The crew, whose members have not yet been released by the China Manned Space Administration (CMSA), will travel to the Tiangang space station for a stay of about six months. During this period, they will mainly work to prepare Tianhe Core modules for the addition of two new modules.

June 6: SpaceX will launch the Dragon CRS-25 cargo refueling mission on the ISS. A Falcon 9 rocket will take off from the Kennedy Space Center in Florida at 12:25 p.m.

June 13: A rocket lab will launch the electron rocket mission Experience in the operation and navigation of Cisluna’s Autonomous Positioning System (Capstone) On the moon from the Mahia Peninsula in New Zealand by NASA.

June 14: The June full moon arrives at 8:52 a.m., with a bend: this month, the moon reaches its full moon at the same time as its elliptical orbit enters its maximum towards Earth – a point called Perigee. When this happens, it is often referred to as Supermoon, a term coined by astrologers in the late 1970’s. This will only be the first event of 2022: another supermoon will occur in July

Brazil is in space on the June astronomical calendar
The Super Moon occurs when the Moon reaches its full (full) stage when its elliptical orbit comes closest to the Earth – a point called Perigee. The farthest point is called apogee. Photo: Vectormine –

June 21: The winter solstice occurs at 6:08 a.m., marking the first day of winter in the Southern Hemisphere and the shortest day of the year.

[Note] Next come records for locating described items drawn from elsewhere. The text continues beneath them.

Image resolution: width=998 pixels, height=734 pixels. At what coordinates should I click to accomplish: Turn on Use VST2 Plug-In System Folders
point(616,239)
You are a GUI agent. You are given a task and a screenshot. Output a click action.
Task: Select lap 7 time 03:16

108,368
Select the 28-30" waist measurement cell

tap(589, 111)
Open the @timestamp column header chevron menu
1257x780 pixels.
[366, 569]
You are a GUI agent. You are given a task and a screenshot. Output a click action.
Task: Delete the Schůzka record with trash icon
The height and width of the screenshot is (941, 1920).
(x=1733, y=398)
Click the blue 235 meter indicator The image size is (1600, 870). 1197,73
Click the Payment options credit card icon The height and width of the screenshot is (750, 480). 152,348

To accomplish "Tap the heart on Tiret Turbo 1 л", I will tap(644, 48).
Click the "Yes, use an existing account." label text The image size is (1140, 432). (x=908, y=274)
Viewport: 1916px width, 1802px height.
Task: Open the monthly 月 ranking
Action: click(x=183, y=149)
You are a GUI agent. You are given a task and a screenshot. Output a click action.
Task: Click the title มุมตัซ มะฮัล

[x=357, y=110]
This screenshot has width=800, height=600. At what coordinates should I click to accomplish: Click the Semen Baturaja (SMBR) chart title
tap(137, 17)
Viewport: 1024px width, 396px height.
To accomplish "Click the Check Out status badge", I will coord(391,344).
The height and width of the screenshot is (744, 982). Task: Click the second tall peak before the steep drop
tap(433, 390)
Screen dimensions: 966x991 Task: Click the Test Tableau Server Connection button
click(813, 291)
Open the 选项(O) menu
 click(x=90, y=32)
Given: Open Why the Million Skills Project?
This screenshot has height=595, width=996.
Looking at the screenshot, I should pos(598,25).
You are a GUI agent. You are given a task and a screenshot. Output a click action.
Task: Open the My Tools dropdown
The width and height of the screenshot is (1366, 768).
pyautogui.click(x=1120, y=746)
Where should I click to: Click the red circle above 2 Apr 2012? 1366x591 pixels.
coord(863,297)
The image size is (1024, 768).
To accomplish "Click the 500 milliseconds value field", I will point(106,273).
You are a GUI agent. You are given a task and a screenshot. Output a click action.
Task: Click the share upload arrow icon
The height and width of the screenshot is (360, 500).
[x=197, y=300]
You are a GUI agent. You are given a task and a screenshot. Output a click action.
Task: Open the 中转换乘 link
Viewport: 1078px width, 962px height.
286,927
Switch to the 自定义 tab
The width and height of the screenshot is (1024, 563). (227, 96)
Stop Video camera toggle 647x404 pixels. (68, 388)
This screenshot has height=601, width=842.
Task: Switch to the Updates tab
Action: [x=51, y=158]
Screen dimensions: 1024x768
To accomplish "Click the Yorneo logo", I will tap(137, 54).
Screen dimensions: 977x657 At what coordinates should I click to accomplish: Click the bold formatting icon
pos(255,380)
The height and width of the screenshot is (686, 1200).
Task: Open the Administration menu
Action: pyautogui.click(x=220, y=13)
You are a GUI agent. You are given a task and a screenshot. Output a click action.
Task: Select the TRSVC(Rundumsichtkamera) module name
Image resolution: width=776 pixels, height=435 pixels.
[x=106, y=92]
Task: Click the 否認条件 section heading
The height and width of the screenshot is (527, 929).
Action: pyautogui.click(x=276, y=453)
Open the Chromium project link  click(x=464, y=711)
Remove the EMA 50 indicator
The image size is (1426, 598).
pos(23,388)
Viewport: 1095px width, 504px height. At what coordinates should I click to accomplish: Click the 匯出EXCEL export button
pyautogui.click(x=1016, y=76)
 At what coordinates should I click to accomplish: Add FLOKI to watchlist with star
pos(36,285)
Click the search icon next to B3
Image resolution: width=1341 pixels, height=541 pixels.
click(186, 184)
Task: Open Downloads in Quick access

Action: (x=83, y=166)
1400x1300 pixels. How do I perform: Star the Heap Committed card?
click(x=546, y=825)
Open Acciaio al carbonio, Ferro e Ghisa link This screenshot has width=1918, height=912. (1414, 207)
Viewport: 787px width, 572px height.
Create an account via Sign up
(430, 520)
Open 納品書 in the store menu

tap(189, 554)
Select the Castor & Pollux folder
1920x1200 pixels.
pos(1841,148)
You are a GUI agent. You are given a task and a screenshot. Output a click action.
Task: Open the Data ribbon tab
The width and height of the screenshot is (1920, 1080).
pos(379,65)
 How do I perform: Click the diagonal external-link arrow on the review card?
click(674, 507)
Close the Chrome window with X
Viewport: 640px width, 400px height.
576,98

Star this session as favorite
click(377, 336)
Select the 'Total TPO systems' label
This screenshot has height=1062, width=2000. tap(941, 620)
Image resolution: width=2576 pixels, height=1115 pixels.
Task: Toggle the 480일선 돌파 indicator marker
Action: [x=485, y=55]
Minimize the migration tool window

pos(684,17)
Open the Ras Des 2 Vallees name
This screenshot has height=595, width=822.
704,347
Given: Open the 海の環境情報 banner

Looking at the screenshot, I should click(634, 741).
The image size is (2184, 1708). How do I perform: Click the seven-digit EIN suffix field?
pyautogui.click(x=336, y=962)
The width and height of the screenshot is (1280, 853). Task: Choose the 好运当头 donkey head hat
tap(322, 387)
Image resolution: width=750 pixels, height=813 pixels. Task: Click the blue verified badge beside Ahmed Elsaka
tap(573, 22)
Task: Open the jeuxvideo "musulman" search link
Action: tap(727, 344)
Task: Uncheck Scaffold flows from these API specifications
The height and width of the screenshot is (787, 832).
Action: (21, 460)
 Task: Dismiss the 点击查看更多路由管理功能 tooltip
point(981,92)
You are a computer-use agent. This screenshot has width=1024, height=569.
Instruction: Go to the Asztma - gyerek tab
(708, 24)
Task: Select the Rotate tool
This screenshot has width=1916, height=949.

June 24: All the planets of the solar system (Mercury, Venus, Mars, Jupiter and Saturn) visible to the naked eye from Earth will appear in the sky at the same time throughout the month. However, on the 24th, just before dawn (around 5:05 a.m.), they will be in their maximum light depending on the presence of the moon between Venus and Mars.

Brazil is in space on the June astronomical calendar

Image of the night sky on June 24, 2022, when all the planets visible to the naked eye can be seen simultaneously in the sky, with the moon between Mars and Jupiter. Photo: Stellarium

This does not mean that the planets will coexist. They appear to be lined up in the sky because they orbit the Sun in virtually the same plane, which is called the eclipse plane. And the fact that they are all on the same side of the solar system makes it possible to observe them at the same time.

The following releases are scheduled for June:

  • Russia will use a Soyuz rocket to launch the Progress 81 cargo re-supply spacecraft to the ISS from the Baikonur Cosmodrome in Kazakhstan;
  • An ArianeSpace 5 rocket will launch the MEASAT 3d and GSAT 24 communication satellites from the Cauro Space Center in French Guiana;
  • The US Space Force’s experimental Wide Field of View Missile (WFOV) warning satellite will be launched from the United Launch Alliance (ULA) Atlas V rocket launch complex on a mission called USSF12. ;
  • Another US space force satellite, part of the USSF44 mission, SpaceX will depart from NASA’s Kennedy Space Center in Florida;
  • A Falcon 9 rocket will launch the Nielsat 301 Geostationary Communications Satellite from the Cape Canaveral Space Force Station in Florida;
  • Astra will launch the first pair of cubesat for the NASA Tropics mission from the Cape Canaveral Space Force Station in Florida;
  • An Aryanspace Vega rocket will launch the Italian Space Agency’s LARES 2 satellite from French Guiana’s Kauro Space Center.